Die AfD-Landtagsfraktion plant nach dem Vorbild der AfD-Fraktion in Hamburg eine digitale Meldeplattform gegen Lehrer, die sich kritisch über die AfD äußern. Die Idee stößt im Land auf breite Kritik.

Stuttgart - Die AfD-Landtagsfraktion plant nach dem Vorbild der AfD-Fraktion in der Hamburger Bürgerschaft eine digitale Meldeplattform gegen Lehrer, die sich kritisch gegenüber der AfD äußern oder aus Sicht der Partei gegen das schulische Neutralitätsgebot verstoßen. Das kündigte Rainer Balzer, bildungspolitischer Sprecher der AfD-Fraktion, in einer Mitteilung an. „Täglich erreichen mich Beschwerden über Lehrer, die sich abfällig über bestimmte Parteien oder auch den amerikanischen Präsidenten Donald Trump äußern“, so Balzer. Meistens könnten die Schüler gegenüber dem Lehrer argumentativ nicht bestehen. Auch Klassenarbeiten mit „beeinflussenden Fragen im Bereich Geschichte und Gemeinschaftskunde“ seien ihm schon zugegangen. Die AfD-Fraktion habe deshalb beschlossen, in den nächsten Wochen eine Plattform im Internet zu schaffen, um Beschwerden zu bündeln. Die AfD werde „gegebenenfalls mit der Lehrkraft und der aufsichtführenden Behörde ein Gespräch suchen“.

 

AfD-Landeschef Ralf Özkara zeigte sich überrascht. „Wir haben im Landesvorstand noch nicht darüber gesprochen“, sagte er. Dem Vorhaben stehe er aber „wohlwollend“ gegenüber. „Schulen sollten Einrichtungen sein, in denen Bildung vermittelt wird, sie sind keine Einrichtungen zur politischen Willensbildung“, so Özkara.

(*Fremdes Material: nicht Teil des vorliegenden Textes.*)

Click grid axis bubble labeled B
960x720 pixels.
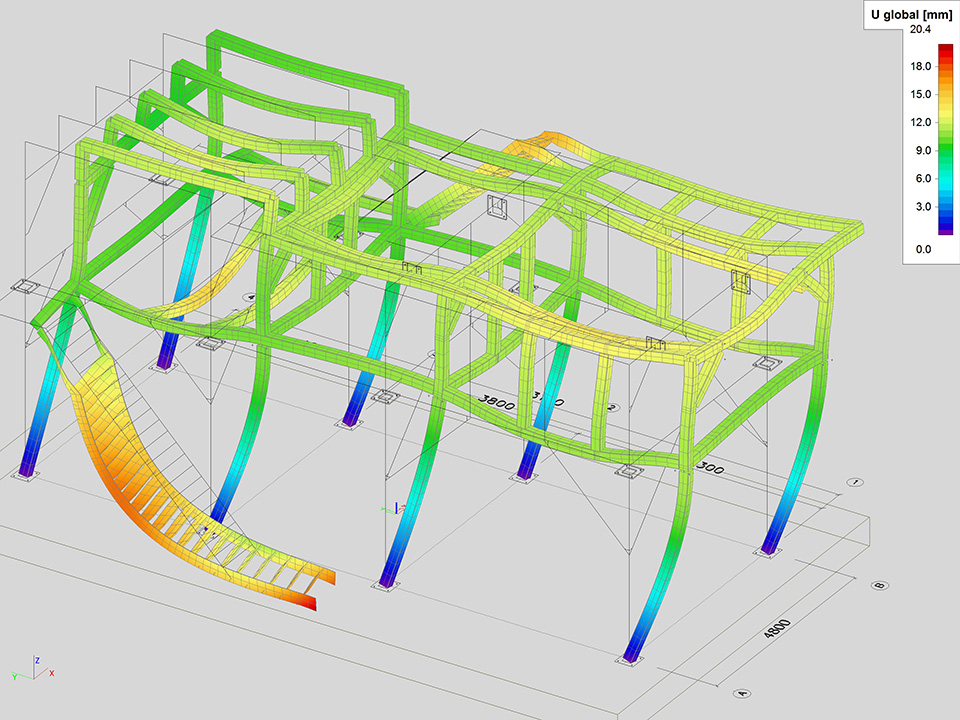880,585
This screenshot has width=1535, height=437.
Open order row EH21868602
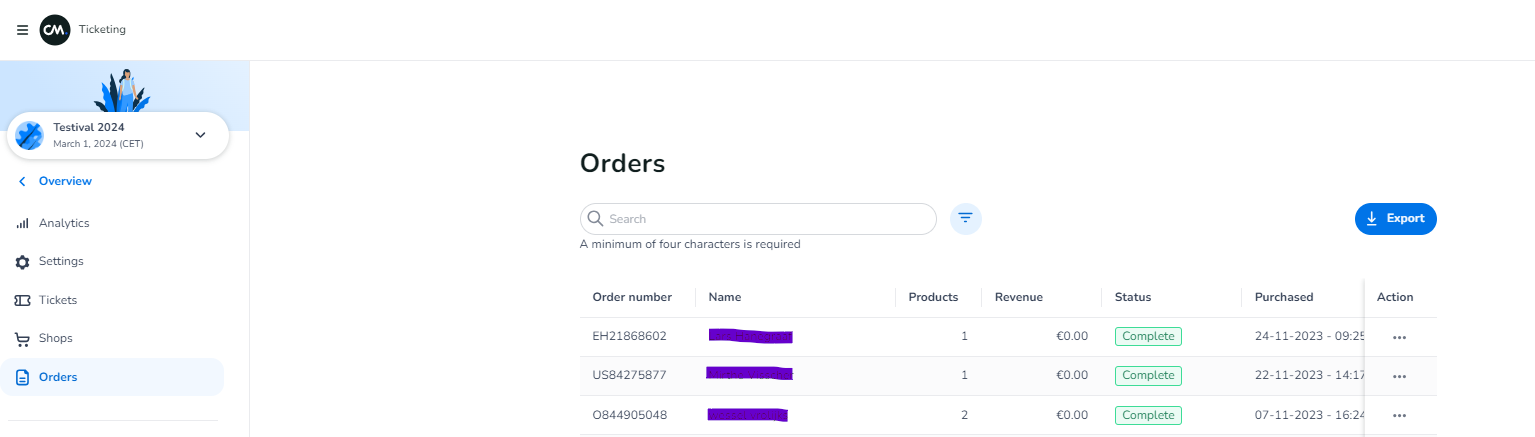coord(629,337)
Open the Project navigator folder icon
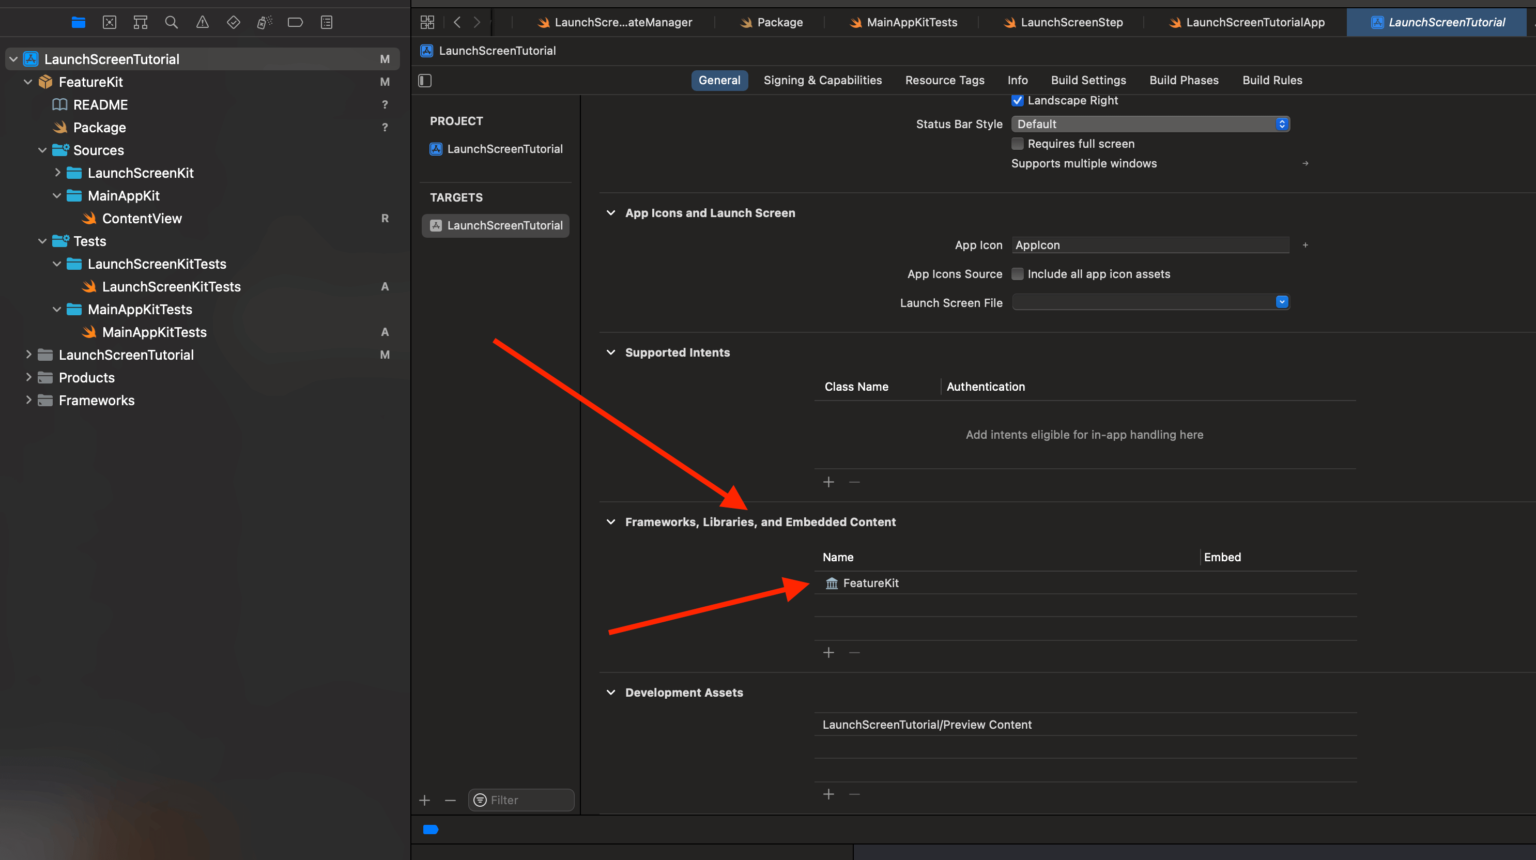Image resolution: width=1536 pixels, height=860 pixels. coord(79,21)
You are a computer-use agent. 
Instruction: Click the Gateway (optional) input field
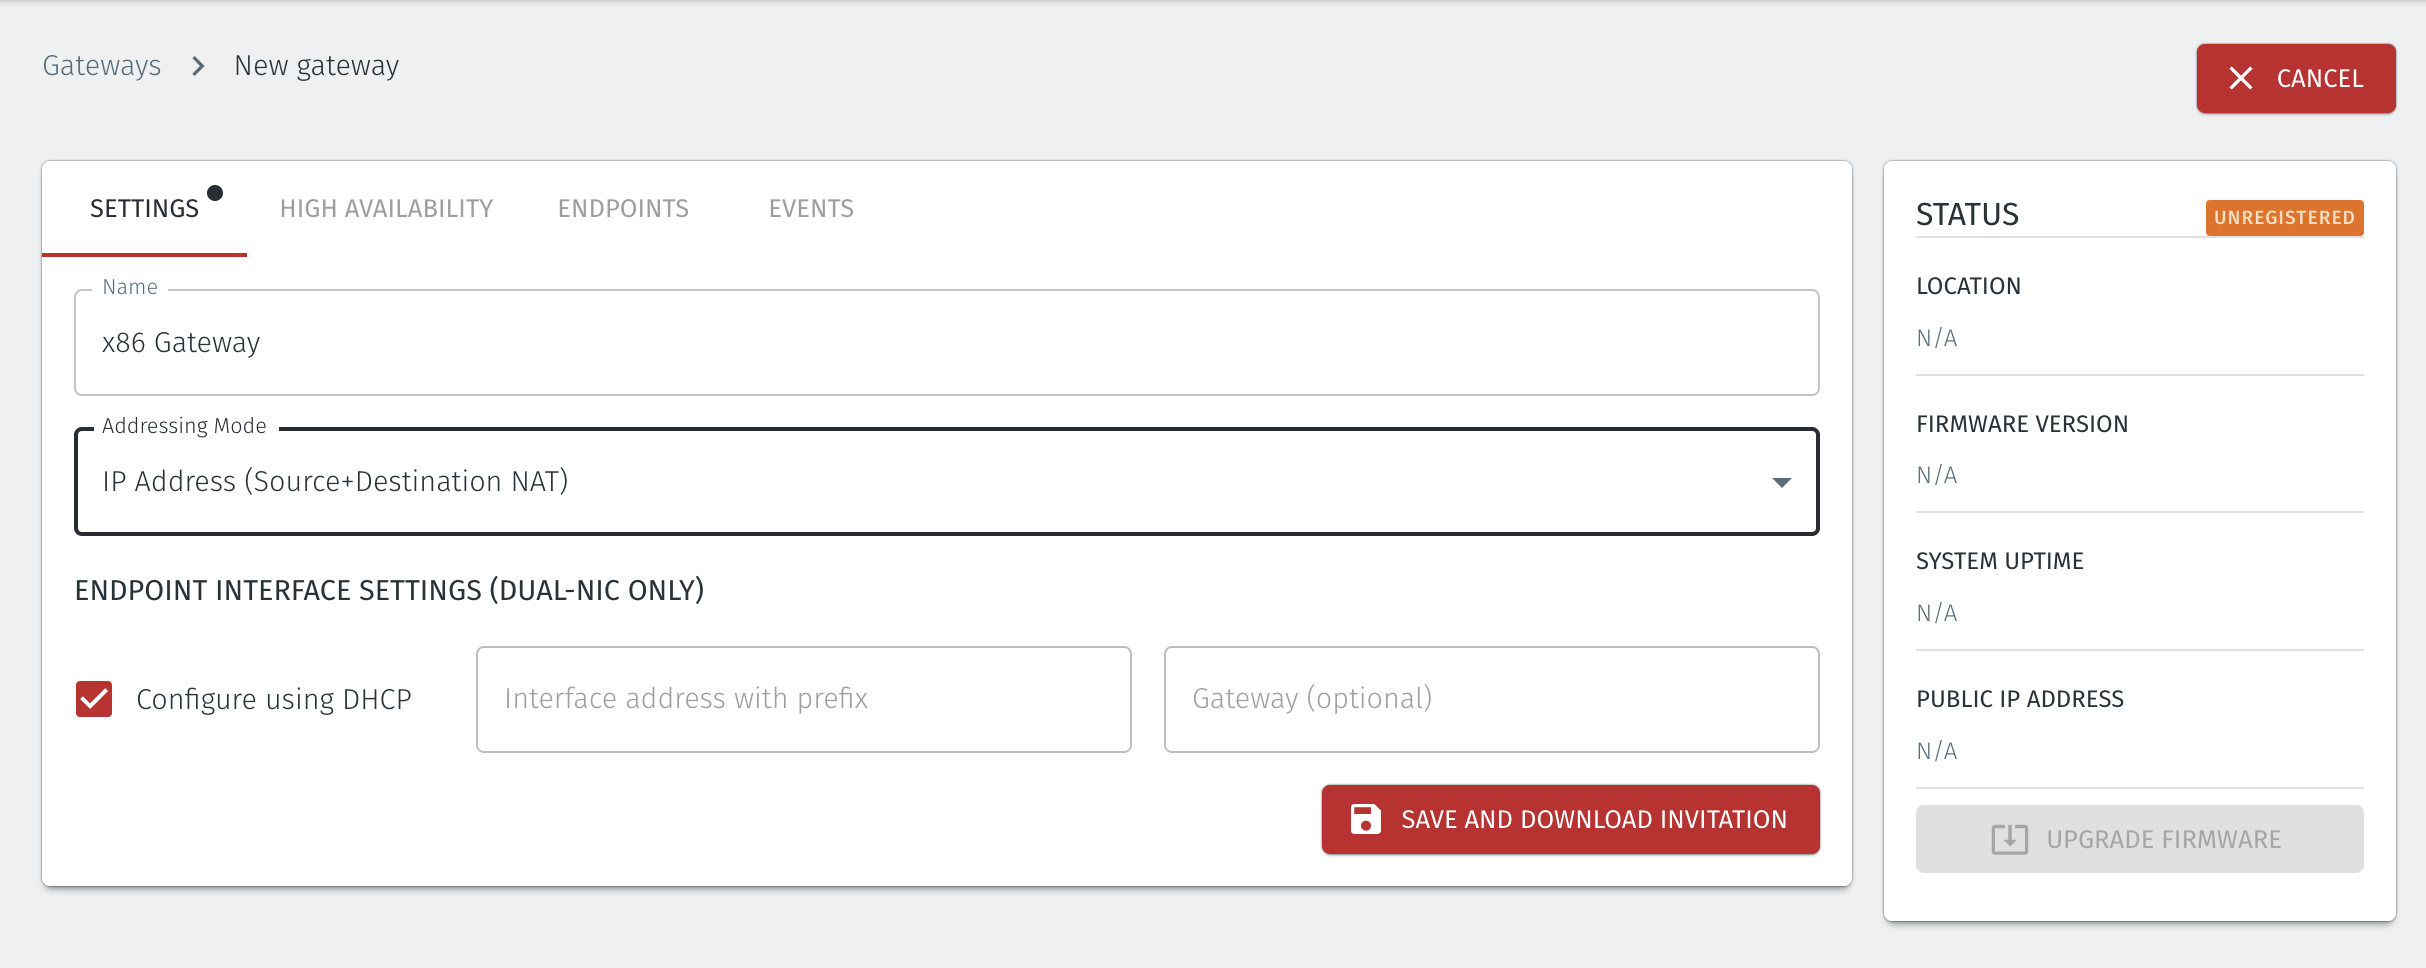tap(1491, 699)
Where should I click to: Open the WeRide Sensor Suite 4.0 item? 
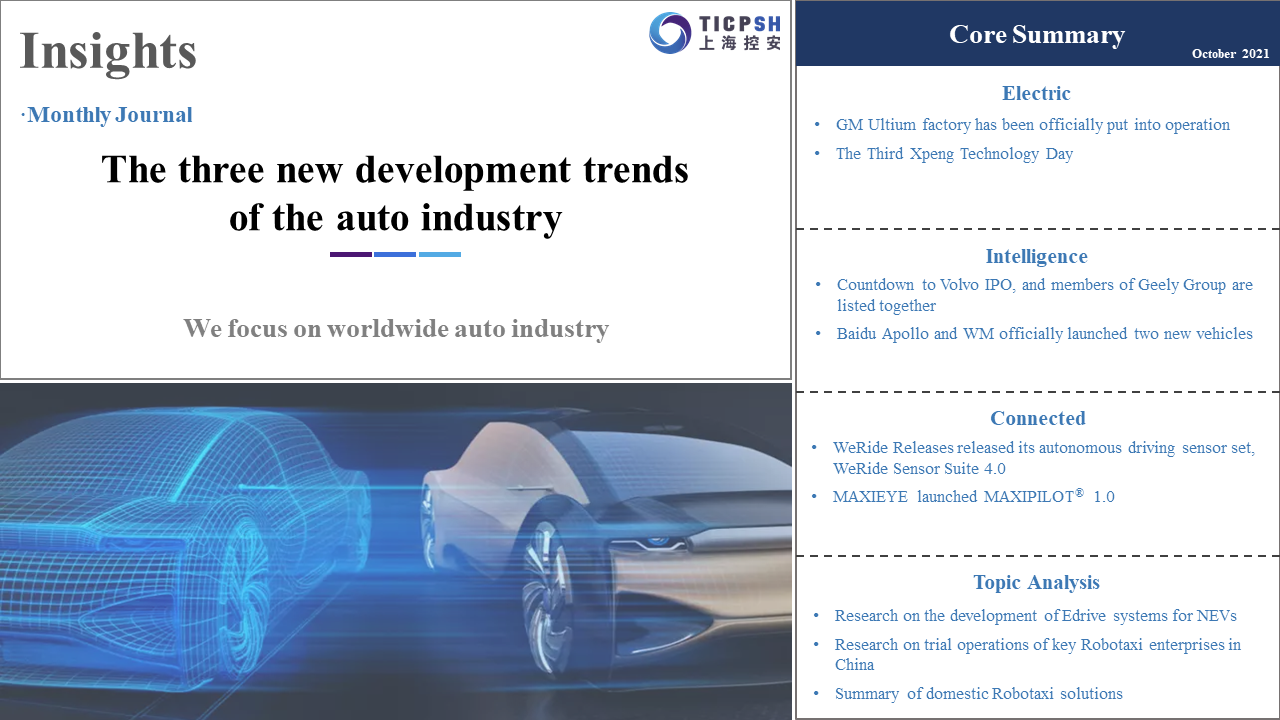coord(1043,458)
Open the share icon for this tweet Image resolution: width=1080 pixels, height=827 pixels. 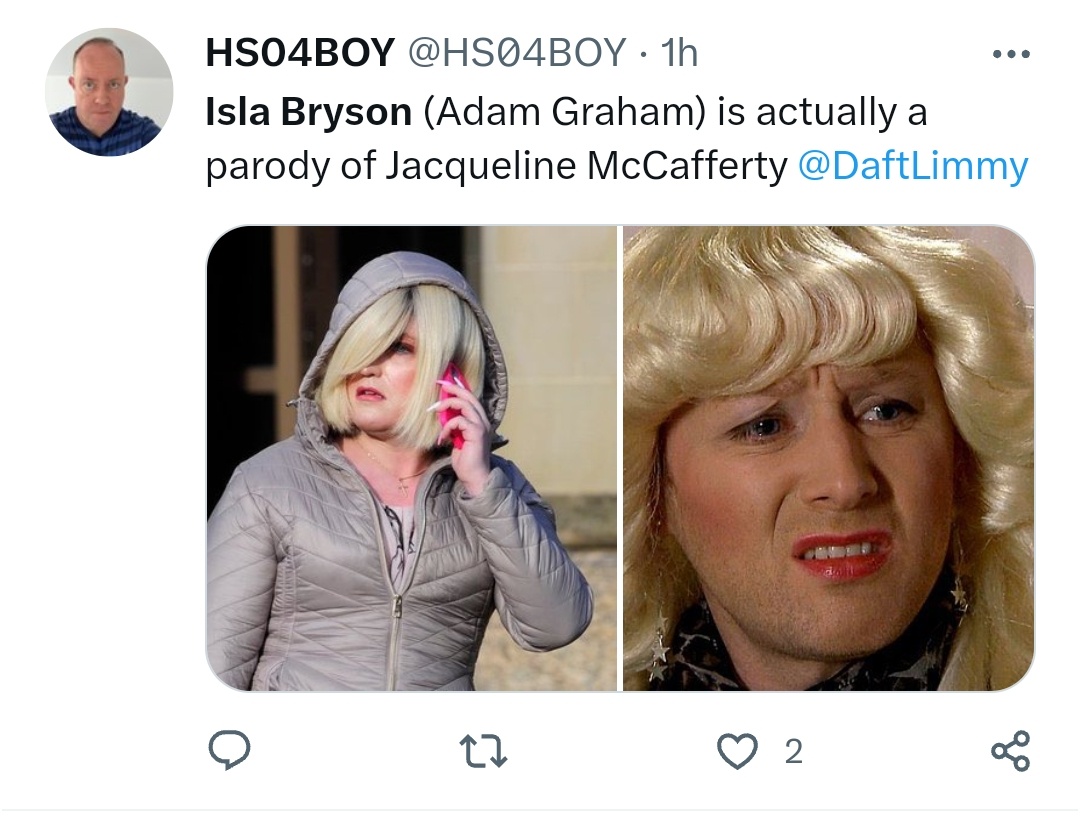1010,751
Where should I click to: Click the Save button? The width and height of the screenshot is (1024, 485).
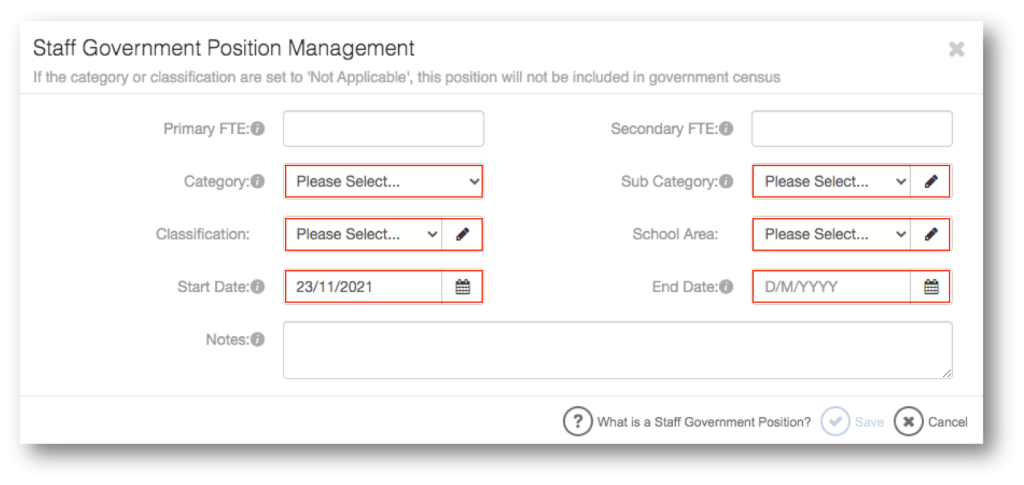tap(852, 422)
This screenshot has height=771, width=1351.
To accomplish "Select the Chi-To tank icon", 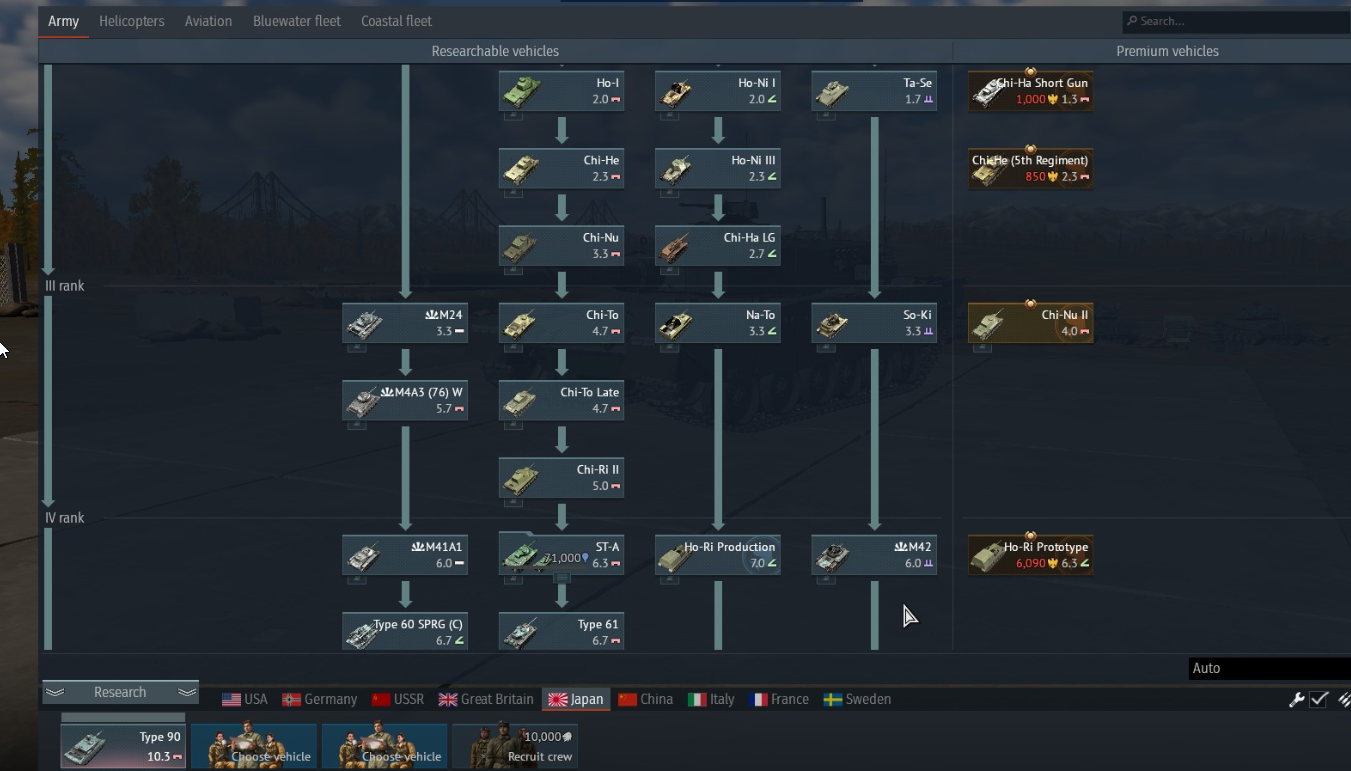I will (521, 324).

Kretschmann: „Offenes Denunziantentum“

Vorbild für das geplante Angebot der AfD im Stuttgarter Landtag ist die Aktion „Neutrale Schule“ der Hamburger AfD-Bürgerschaftsfraktion, die im September online ging. Dort können Nutzerinnen und Nutzer der AfD-Fraktion melden, wenn Lehrkräfte oder Schulpersonal ihrer Meinung nach gegen das Neutralitätsgebot verstoßen. Die Meldung ist auch anonym möglich. Laut Medienberichten sollen vergleichbare Modelle in neun weiteren Bundesländern eingeführt werden.

Kultusministerin Susanne Eisenmann (CDU) hat die Initiative der AfD kritisiert. „Die Pläne der selbst ernannten Alternative zu einer Denunziationsplattform halte ich für völlig daneben und in höchstem Maße für demokratieschädlich“, sagte sie. Auch Ministerpräsident Winfried Kretschmann (Grüne) hatte das als „offenes Denunziantentum“ kritisiert. Er sprach am Dienstag von „Bausteinen ins Totalitäre“.

„Alle Warnglocken sollten läuten“

Kritik kam auch von anderen Seiten. Der Vorsitzende der Kultusministerkonferenz, der Thüringer Ressortchef Helmut Holter (Linke), sagte: „Alle Warnglocken sollten in uns läuten, wenn eine Partei das Anschwärzen von Lehrern und deren Überwachung zu adäquaten Mitteln ihres Handelns erklärt. Gerade für die Menschen in Ostdeutschland ist das ein No-Go, denn sie haben sich 1989 von Überwachung und Denunziation befreit.“

Auch der Deutsche Gewerkschaftsbund und die Gewerkschaft Erziehung und Wissenschaft (GEW) übten Kritik. Eine solche „Denunzianten-Homepage“ ziele auf die Instrumentalisierung von Schülern für parteipolitische Ziele, kritisierten GEW und DGB. Lehrer hätten die verfassungsmäßige Aufgabe, diskriminierende, rassistische oder demokratiefeindliche Positionen im Unterricht aufzuarbeiten. Die sächsische GEW-Landesvorsitzende Uschi Kruse betonte, Lehrkräfte seien verpflichtet, „kritisches Denken zu stärken und nicht zu unterdrücken“.

Lehrerverbands-Präsident Heinz-Peter Meidinger sagte: „Da sollen Lehrer eingeschüchtert werden, das ist schon eine beängstigende Entwicklung.“ In Hamburg zeige sich allerdings, dass der Versuch wegen vieler scherzhafter Meldungen nach hinten losgegangen sei.